David Grover is a popular children's songwriter in my neck of the woods. He writes catchy songs for elementary schoolers to sing along with. In sixth grade he did a performance at my middle school, which was great because we got to miss class (he was already a winner in my book), sing (whee) and where (fun fact!) my twin sister got to sing the solo with him. (Chel, from an early age, was a Pittsfield prodigy. But that's a different story entirely.)
One of his classic songs was "Peace Like a River." It goes:
"I've got peace like a riiiiver,
I've got peace like a riiiiver
I've got peace like a ri-verrrr,
And in my so-oul."
There were plenty of peace signs and expansive hand motions that went along with it. Because we had grown up with the knowledge that our water system (and all that the water system infected-vis a vis: everything) was polluted by PCB's, the song was quickly re-interpreted from the heartfelt "Peace in the River" to something a little more Pittsfield-specific:
"I've got PCB's in the riivers
PCB's in the riivers
PCB's in the riverrrs
And in my soul."
Even as sixth graders, before we knew what the acronym PCB stood for or understood the ramifications of having a deadly toxin in our drinking water, we understood the problem and embraced it as best we could: through song. Our hand motions were changed from peace signs and river/water flowing signs to new signs that spelled out "PCB" (we also learned the alphabet in sign language in sixth grade. It was a big year). It was followed by the international signal for choking. PCB's in the riivers, and in my so-oul. It was more true than we knew. Maybe the PCBs had positively affected our intellect. Too bad, though, I really would have liked to morph into a puddle.

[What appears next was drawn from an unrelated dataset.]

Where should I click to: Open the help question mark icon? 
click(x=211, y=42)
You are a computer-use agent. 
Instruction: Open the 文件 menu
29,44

I went to college not far away from Pittsfield. It was far enough to not really be called a townie, and close enough that I still got made fun of for being from Pittsfield. (Sorry, mom.) Many students and their parents had to drive through Pittsfield to get to college, and had some pretty firm opinions about what they saw.
"It looks kinda depressing."
"You live in Pittsfield?"
"We locked our car doors! It was sooo sketchy." (Thanks.)

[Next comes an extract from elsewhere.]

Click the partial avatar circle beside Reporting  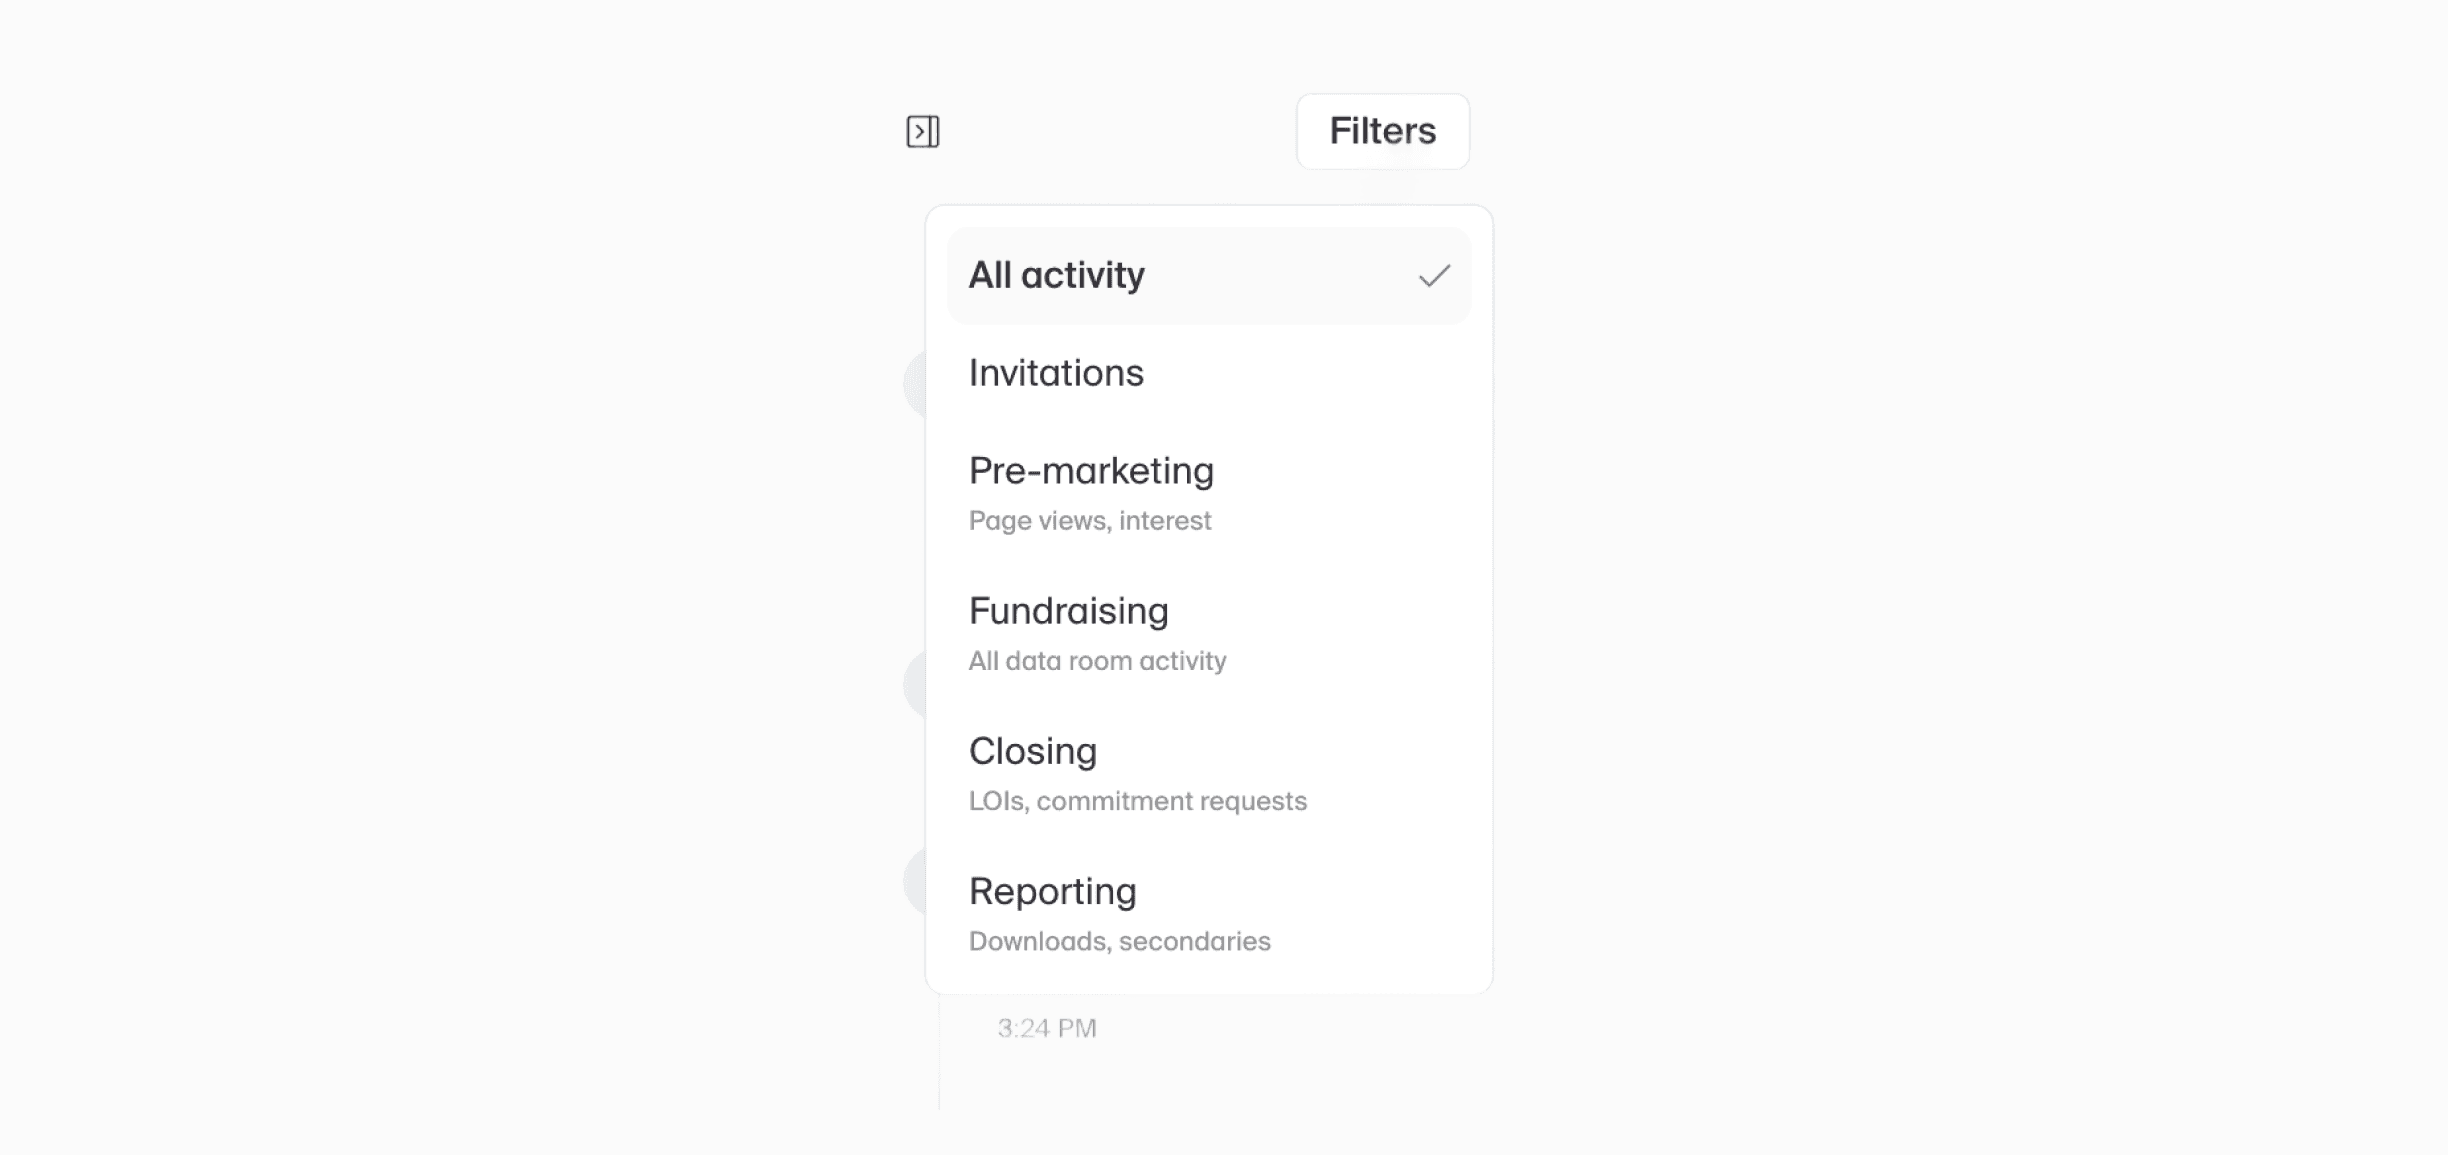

It was all us Pittsfield-ers could do to joke that we have been trying to kick the crack habit and that we had the toddlers at home.

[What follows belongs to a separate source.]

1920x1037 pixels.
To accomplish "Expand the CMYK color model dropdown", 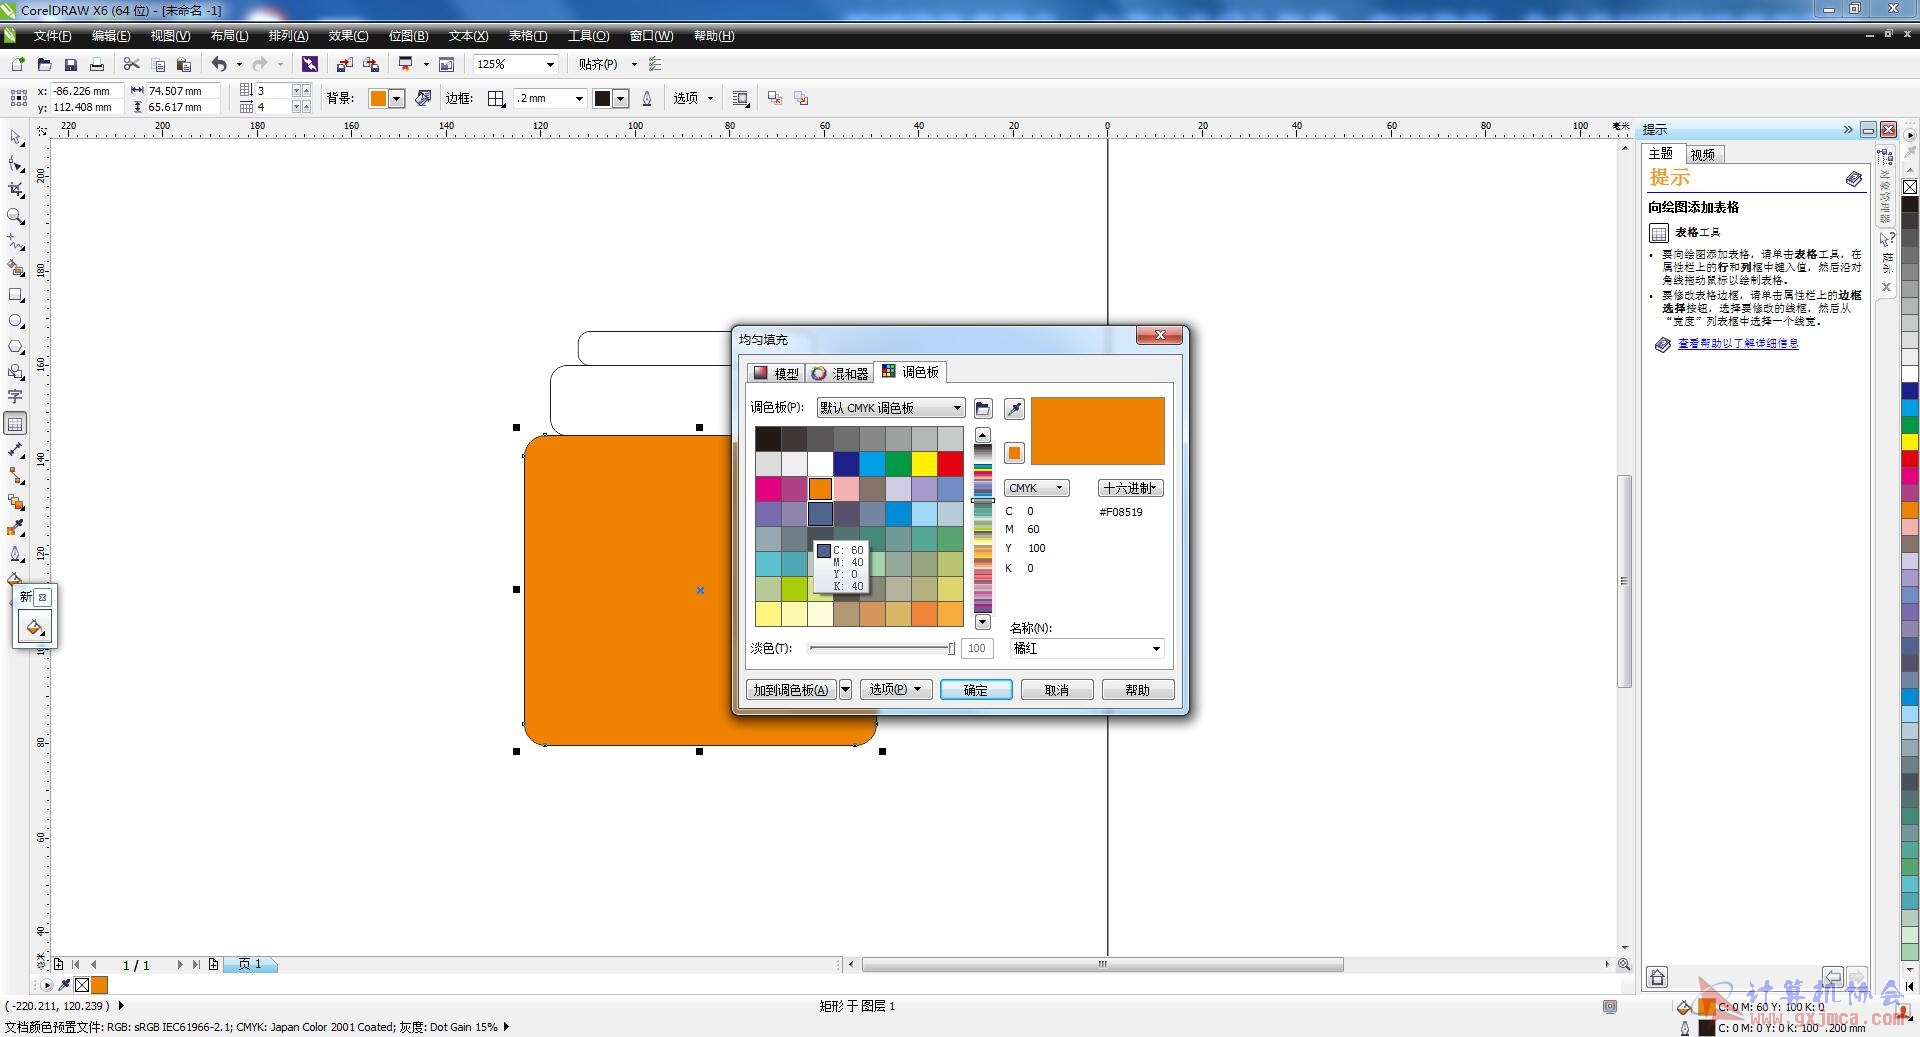I will point(1037,488).
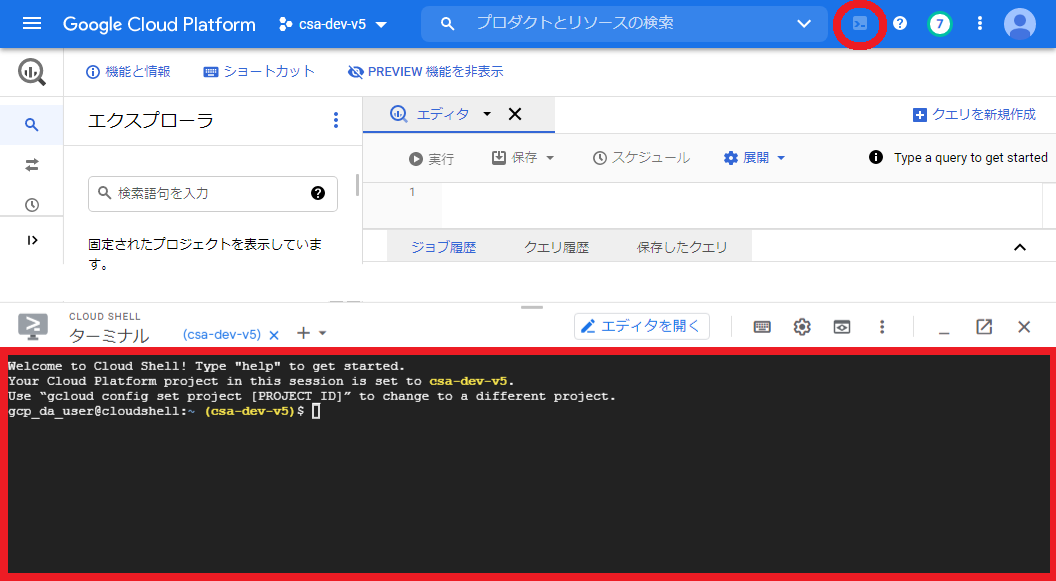Open the new terminal tab dropdown arrow

click(322, 332)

I still hold a raucous amount of pride for my home town. Sure, there's a pretty high crime rate, a resurgence of massive drug problems, lingering teen pregnancy issues, and the fact that the PCB-infected Silver Lake hasn't frozen for the last thirty years. And the fact that I may be a little "off" from years of inadvertently swallowing that water. But doesn't every city have its own problems? At least we're up front about them. And we do it through song.
funny girl.. good writer. love you xoxox
ReplyDeletealex mack!?! dude, that girl was whaaack. she turned into molten lead and had hideous clothing. iiiiiirregardless (heh) nice throwback.
ReplyDeletealso, my 8th grade history teacher liked to tell us that during WWII and into the Cold War Pittsfield was on #3 on the hit list of major cities (after...DC and NYC?) because GE's defense systems sector was based there (mostly navy-based i think, missile defense systems and guide programs or whatnot). even through the 1990s, pittsfield had a pretty substantial defense contract through GE/Lockheed Martin. so not only does the town facilitate crime, drugs, and teenage pregnancy, but some of the more peace-loving folk would argue that the town is complicit in war crimes and death of innocent civilians well. theres a tidbit for you.